The outline of the antenna device 200 at the time of transmission is the same as that of the antenna device 100. The difference is that the left-handed circularly polarized signal and the right-handed circularly polarized signal output from the hybrid couplers 201a, 201b, ..., 201N (hereinafter, also referred to as hybrid couplers 201a to 201N) have a phase difference. The hybrid couplers 201a to 201N have different phase differences between the left-handed circularly polarized signal and the right-handed circularly polarized signal that are output from the signal input from the beam forming circuit 104a and the signal input from the beam forming circuit 104b. As a result, the antenna device 200 transmits orthogonal left-handed circularly polarized waves and right-handed circularly polarized waves without changing the amount of phase shifts of the phase shifters 102a1 to 102N2. The antenna device 200 transmits orthogonal linearly polarized waves by simultaneously transmitting left-handed circularly polarized waves and right-handed circularly polarized waves.

The outline of the antenna device 200 at the time of reception is the same as that of the antenna device 100. The difference is that the hybrid couplers 201a to 201N synthesize the received signal from the left-handed circularly polarized signal and the right-handed circularly polarized signal. The hybrid couplers 201a to 201N output the received signal to either the beamforming circuits 104a or 104b depending on the phase difference between the input left-handed circularly polarized signal and the right-handed circularly polarized signal. The beamforming circuits 104a and 104b output the combined signal to the connection points 120a and 120b. As a result, the antenna device 200 receives the orthogonal left-handed circularly polarized waves and right-handed circularly polarized waves without changing the phase shift amount of the phase shifters 102a1 to 102N2. The antenna device 200 receives orthogonal linearly polarized waves.
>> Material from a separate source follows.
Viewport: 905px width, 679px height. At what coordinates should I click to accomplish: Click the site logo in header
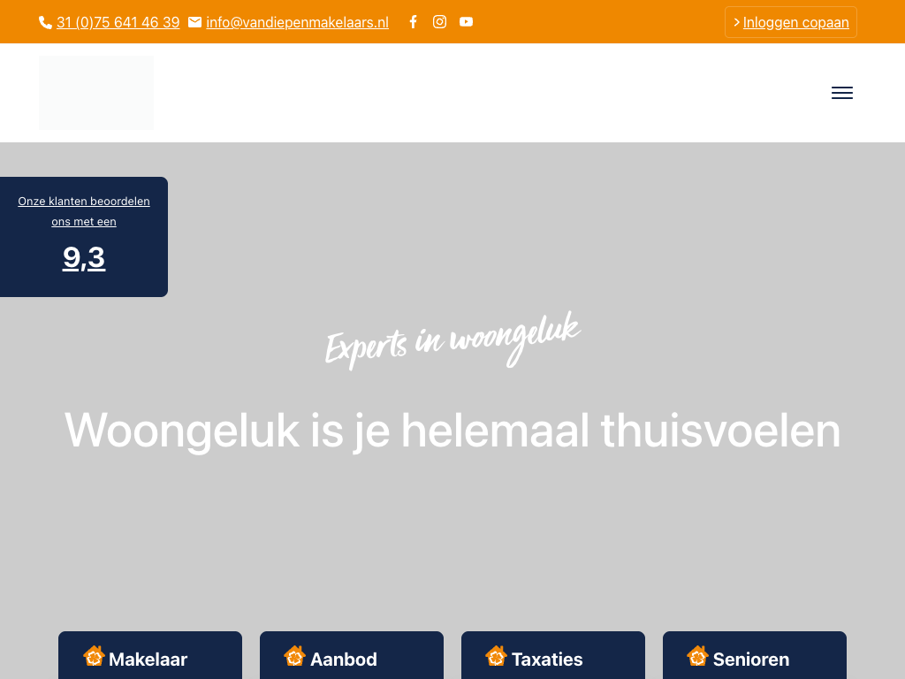point(96,93)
The beamforming circuits 104a and 104b of the present embodiment output transmission signals to the hybrid couplers 201a to 201N, and do not output left-handed circularly polarized signals and right-handed circularly polarized signals. The beamforming circuits 104a and 104b output a transmission signal having an arbitrary amplitude for each hybrid coupler. Further, the beamforming circuits 104a and 104b output the received signal to the connection points 120a and 120b. The received signals may be combined and output.

The beamforming circuits 104a and 104b may be one circuit. In this case, the connection points 120a and 120b do not have to be separated.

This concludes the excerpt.